Is there an efficient way to return array positions where the value in a given position is greater than a threshold value AND the subsequent position is less than that threshold? I am able to accomplish this in a loop, but it is very slow for arrays with 100,000+ entries.

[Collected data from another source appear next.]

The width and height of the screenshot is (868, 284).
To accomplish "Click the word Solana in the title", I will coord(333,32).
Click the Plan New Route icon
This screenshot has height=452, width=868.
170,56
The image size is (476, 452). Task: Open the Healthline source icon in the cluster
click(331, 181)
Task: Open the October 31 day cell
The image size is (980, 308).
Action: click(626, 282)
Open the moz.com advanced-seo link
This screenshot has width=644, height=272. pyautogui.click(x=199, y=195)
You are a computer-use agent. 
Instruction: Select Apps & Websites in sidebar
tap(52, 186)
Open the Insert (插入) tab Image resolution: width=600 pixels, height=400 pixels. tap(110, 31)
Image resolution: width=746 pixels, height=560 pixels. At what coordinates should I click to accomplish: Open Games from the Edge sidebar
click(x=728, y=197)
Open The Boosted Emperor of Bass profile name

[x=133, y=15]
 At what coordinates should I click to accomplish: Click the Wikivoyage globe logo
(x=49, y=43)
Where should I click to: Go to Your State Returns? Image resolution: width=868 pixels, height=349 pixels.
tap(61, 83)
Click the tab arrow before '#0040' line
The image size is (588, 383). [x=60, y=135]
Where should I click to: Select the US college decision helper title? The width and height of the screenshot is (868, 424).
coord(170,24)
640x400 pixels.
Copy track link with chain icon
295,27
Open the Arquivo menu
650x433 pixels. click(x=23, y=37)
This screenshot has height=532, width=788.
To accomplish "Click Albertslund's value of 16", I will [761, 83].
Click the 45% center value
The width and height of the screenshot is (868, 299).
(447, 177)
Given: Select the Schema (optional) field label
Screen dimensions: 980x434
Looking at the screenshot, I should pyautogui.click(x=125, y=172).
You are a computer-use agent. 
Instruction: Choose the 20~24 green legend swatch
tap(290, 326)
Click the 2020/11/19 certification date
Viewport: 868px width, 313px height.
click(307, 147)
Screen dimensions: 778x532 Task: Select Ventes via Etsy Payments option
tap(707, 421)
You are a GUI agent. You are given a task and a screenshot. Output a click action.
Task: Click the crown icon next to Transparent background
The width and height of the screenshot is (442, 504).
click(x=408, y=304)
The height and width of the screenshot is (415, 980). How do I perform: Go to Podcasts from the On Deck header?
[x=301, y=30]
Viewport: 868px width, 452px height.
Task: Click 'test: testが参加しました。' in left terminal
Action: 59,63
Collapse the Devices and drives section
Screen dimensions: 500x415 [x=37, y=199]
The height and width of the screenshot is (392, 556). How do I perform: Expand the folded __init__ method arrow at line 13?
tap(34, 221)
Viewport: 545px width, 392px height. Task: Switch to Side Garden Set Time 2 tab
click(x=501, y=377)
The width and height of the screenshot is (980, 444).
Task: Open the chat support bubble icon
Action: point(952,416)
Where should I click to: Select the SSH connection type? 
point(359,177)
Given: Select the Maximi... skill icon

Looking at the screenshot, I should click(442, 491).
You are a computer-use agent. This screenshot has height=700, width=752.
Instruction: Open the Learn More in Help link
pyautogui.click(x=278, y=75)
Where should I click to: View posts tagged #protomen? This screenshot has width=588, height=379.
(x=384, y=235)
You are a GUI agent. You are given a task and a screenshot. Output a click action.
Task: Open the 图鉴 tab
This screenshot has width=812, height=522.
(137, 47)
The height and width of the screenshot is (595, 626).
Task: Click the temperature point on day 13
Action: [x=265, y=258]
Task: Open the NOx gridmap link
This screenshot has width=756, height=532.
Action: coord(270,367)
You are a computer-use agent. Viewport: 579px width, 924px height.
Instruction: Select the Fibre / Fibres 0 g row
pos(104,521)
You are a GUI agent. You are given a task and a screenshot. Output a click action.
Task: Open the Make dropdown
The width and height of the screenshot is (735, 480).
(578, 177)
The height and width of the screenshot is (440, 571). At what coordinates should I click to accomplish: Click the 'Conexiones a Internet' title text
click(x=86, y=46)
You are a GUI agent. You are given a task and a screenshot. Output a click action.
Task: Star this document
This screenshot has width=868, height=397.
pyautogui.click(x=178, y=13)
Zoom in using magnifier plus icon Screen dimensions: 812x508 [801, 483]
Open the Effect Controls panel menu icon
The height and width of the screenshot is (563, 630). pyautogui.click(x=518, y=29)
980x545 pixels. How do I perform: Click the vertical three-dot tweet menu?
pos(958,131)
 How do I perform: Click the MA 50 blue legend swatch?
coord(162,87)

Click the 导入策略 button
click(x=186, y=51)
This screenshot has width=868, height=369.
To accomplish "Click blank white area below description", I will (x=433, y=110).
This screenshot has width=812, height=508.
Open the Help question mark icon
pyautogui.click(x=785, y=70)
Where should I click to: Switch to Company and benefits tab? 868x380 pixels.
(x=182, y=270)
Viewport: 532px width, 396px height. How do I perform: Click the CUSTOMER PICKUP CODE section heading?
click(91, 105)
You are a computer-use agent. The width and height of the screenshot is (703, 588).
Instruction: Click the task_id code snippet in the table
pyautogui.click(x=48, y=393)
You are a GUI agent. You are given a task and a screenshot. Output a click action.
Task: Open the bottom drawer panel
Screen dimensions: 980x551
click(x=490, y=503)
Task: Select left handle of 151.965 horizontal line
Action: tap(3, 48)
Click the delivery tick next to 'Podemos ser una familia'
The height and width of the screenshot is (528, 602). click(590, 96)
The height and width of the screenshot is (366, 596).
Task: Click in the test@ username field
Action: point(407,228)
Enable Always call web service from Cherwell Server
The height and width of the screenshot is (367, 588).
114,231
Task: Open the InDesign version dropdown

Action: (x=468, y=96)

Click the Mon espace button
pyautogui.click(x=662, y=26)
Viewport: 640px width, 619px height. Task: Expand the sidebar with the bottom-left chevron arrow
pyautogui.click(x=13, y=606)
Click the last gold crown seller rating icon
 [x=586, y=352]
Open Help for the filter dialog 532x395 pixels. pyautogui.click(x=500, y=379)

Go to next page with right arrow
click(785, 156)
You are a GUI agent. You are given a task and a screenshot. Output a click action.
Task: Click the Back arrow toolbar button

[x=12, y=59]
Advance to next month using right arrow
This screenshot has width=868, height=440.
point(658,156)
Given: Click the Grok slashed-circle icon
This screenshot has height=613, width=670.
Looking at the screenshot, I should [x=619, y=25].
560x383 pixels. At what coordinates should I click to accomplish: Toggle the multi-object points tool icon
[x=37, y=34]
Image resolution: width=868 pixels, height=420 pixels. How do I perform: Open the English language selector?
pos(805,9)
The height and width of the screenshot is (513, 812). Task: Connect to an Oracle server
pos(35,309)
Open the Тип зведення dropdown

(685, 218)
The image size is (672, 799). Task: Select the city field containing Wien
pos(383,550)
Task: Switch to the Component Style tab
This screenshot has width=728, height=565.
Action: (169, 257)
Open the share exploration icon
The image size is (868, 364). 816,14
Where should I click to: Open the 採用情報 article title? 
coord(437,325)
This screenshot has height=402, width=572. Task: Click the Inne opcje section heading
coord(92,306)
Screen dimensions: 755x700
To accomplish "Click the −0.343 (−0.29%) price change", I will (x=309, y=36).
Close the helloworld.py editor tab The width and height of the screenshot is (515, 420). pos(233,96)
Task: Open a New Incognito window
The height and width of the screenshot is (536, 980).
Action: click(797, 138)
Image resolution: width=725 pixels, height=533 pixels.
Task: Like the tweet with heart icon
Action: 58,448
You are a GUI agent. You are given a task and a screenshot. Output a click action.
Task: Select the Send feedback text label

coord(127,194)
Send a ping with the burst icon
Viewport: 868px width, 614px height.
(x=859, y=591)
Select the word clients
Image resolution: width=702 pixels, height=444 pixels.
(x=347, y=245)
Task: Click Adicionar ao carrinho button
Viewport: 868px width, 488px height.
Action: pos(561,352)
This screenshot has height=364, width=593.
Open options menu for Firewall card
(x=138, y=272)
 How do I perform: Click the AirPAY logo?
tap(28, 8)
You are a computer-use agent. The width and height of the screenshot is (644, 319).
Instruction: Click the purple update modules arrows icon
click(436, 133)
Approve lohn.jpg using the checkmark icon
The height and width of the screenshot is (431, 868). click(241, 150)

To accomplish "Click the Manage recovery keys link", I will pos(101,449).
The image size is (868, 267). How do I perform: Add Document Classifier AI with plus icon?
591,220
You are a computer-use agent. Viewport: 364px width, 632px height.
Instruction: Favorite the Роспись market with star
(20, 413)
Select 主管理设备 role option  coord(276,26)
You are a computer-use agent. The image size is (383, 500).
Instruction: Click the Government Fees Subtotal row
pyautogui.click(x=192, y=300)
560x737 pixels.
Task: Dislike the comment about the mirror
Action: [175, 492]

是否有一种有效的方法来返回给定位置的值大于阈值并且后续位置小于该阈值的数组位置?我能够在一个循环中实现这一点,但对于具有100,000多个条目的数组来说它非常慢。
As an example,
举个例子,
x=[4,9,1,5,7,8,10,11,2,4]
threshold=3
# find elements greater than 3 and where the next element is less than 3
return [1,7] #corresponding to indexes for values 9 and 11 in x
2 个解决方案
#1
1
-
x[:-1] > threshold: check the current value -
x[1:] < threshold: check the next value -
np.flatnonzero: get the true indices
x [: - 1]>阈值:检查当前值
x [1:] <阈值:检查下一个值< p>
np.flatnonzero:得到真正的指数
x = np.array([4,9,1,5,7,8,10,11,2,4])
np.flatnonzero((x[:-1] > threshold) & (x[1:] < threshold))
# array([1, 7])
#2
0
You can use this solution
您可以使用此解决方案
In [148]: x
Out[148]: array([ 4, 9, 1, 5, 7, 8, 10, 11, 2, 4])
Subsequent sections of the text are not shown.